In this talk, I will present our recent findings towards efficient Edge-AI from the lens of continual learning (i.e., CL), in both algorithm designs and theory. First, I will introduce the algorithm designs to enable CL in Edge-AI in a privacy-preserving manner. Based on an efficient characterization of task correlation, we develop principled methods to improve the knowledge transfer in CL, which achieve `negative’ forgetting for the first time using a fixed capacity network without data replay. More importantly, our proposed techniques can be potentially leveraged in `machine unlearning’ to further protect the privacy and security of user data in Edge-AI. Next, I will present our theoretical work towards explainable CL. Although there have been significant efforts in experimental studies to address the forgetting issue, the theoretical understanding of CL is still in the early stage.
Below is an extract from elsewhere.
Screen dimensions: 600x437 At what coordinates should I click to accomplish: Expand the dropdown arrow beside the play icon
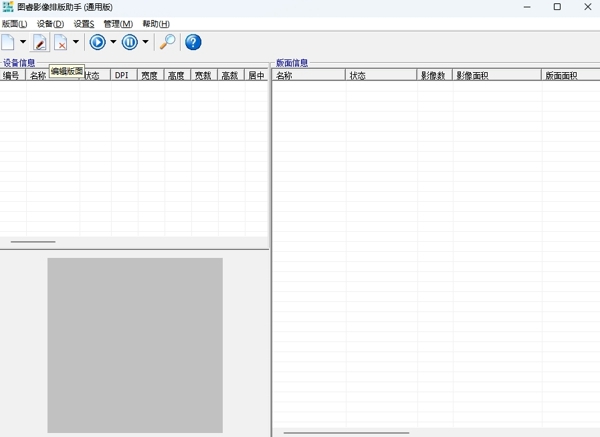(x=113, y=42)
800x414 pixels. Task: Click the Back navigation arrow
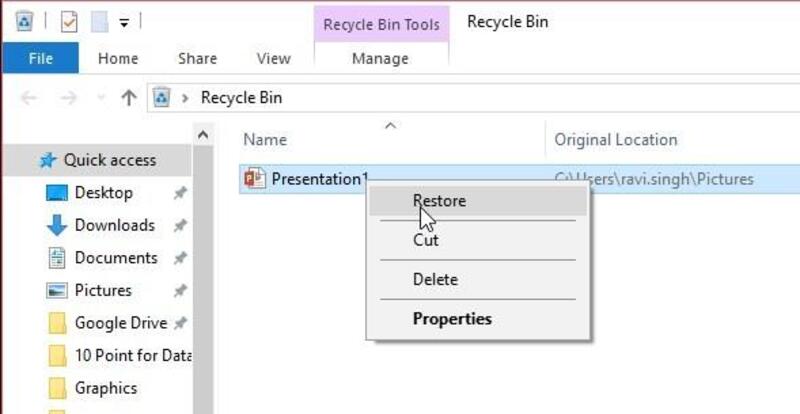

Our theoretical analysis, under overparameterized linear models, provides the first-known explicit form of the expected forgetting and generalization error. Further analysis of such a key result yields a number of theoretical explanations about how overparameterization, task similarity, and task ordering affect both forgetting and generalization error of CL. More interestingly, we show that some of these insights can be even carried over to practical setups on real datasets using deep neural networks, which would open up many interesting directions for future studies in CL.
About the Speaker
Sen Lin is a Postdoc Scholar in the NSF AI-EDGE Institute at Ohio State University. He received his Ph.D. degree in Electrical Engineering from Arizona State University. His research interests broadly fall in the intersection of machine learning and wireless networking. Currently, his research focuses on developing algorithms and theories in continual learning, meta-learning, reinforcement learning, adversarial machine learning and bilevel optimization, with applications in multiple domains, e.g., edge computing, security, network control. His research results have been published in top conferences and journals, including NeurIPS, ICLR, AAMAS, Mobihoc, INFOCOM, IEEE ToN and IEEE TNNLS. He also coauthored a book on Edge-AI (Morgan & Claypool Publishers, 2020). The recognition his papers have received includes the WiOpt’18 Best Student Paper Award and Spotlight presentation in ICLR 2022.